# What to do with my EIT now?



## deezcornuts (Sep 10, 2017)

Got my EIT, and somehow a job in software.  I don't think there are any PE's even at my company, maybe in another department but probably not.  Is there anything I can do to get my PE like join a part time club or something to get sign-offs? Or did I just waste a bunch of money and time?


----------



## SE_FL (Sep 16, 2017)

Sounds like you need to figure out your careers goals and then determine the steps needed to get there.

If you enjoy software then a PE may not be critical to your immediate success. There are tons of certifications you can obtain with more impact. A PE can be a goal, but generally there is a good reason why people want it, not just bragging rights.
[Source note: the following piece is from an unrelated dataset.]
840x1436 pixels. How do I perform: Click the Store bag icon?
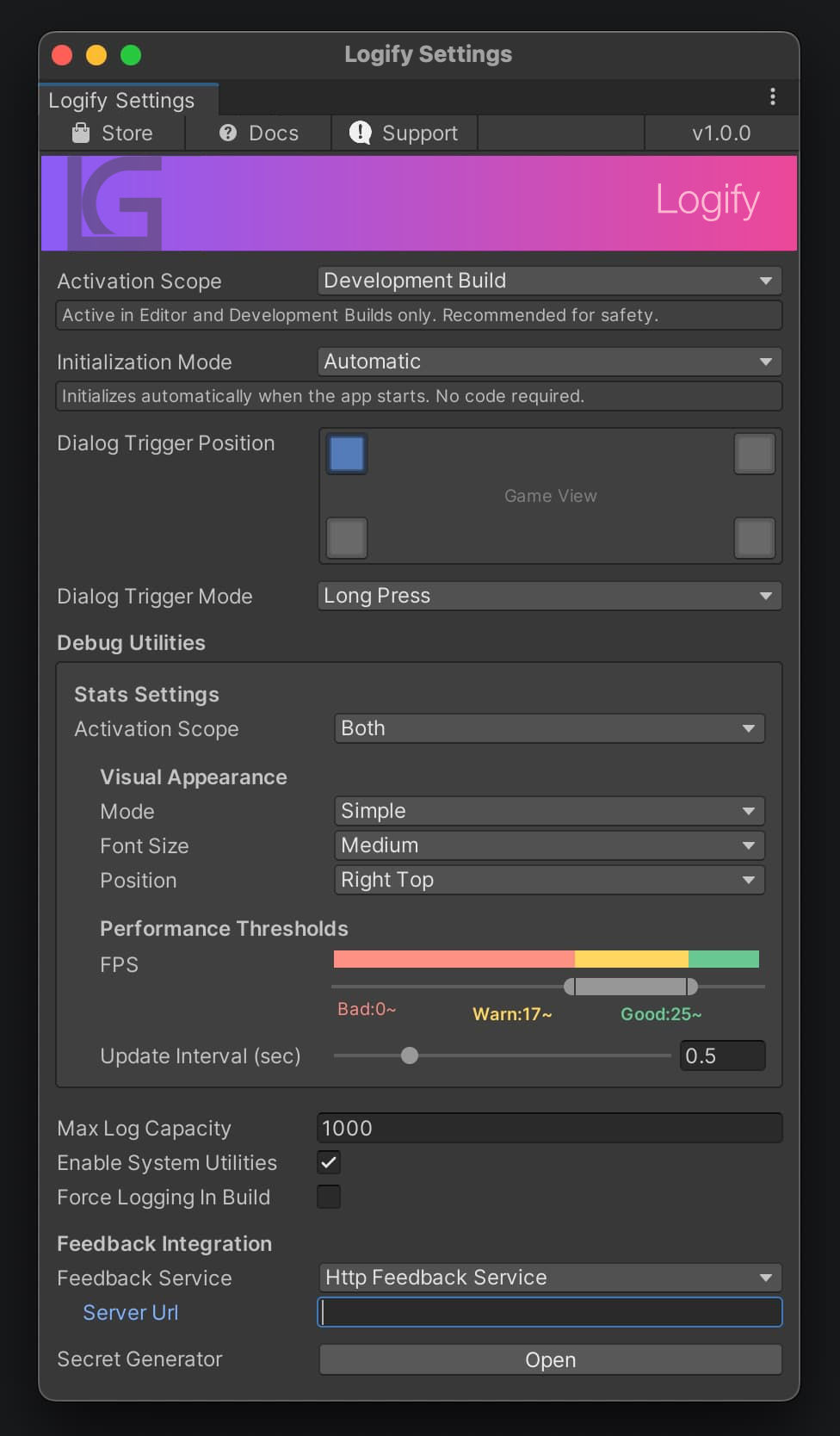[x=81, y=133]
I wouldn't say the EIT was a waste of time and money yet. Time will tell. I'm sure if you decide a PE is critical you will find a way to obtain verified experience, but it may require sacrifices.


----------



## J_MEC (Sep 18, 2017)

NCEES only created the software PE exam in April 2013, and in April 2017 there were 15 test takers and 5 of them were repeat takers. I would have to imagine with so few software PEs out there that if you explain to a state board your scenario. They will hopefully be reasonable and understand that there are probably less than 500 software PEs in the country right now and it is difficult to get experience working under one. I mean after all, how did the first ever PE get his license if he had no PEs to work under?


----------



## snickerd3 (Sep 18, 2017)

a PE is a PE in most states.   Your supervisor doesn't need to have taken the same test as you.  My boss took the Civil geotechnical exam when he got his license and I took the chemical exam and his PE reference worked just fine.


----------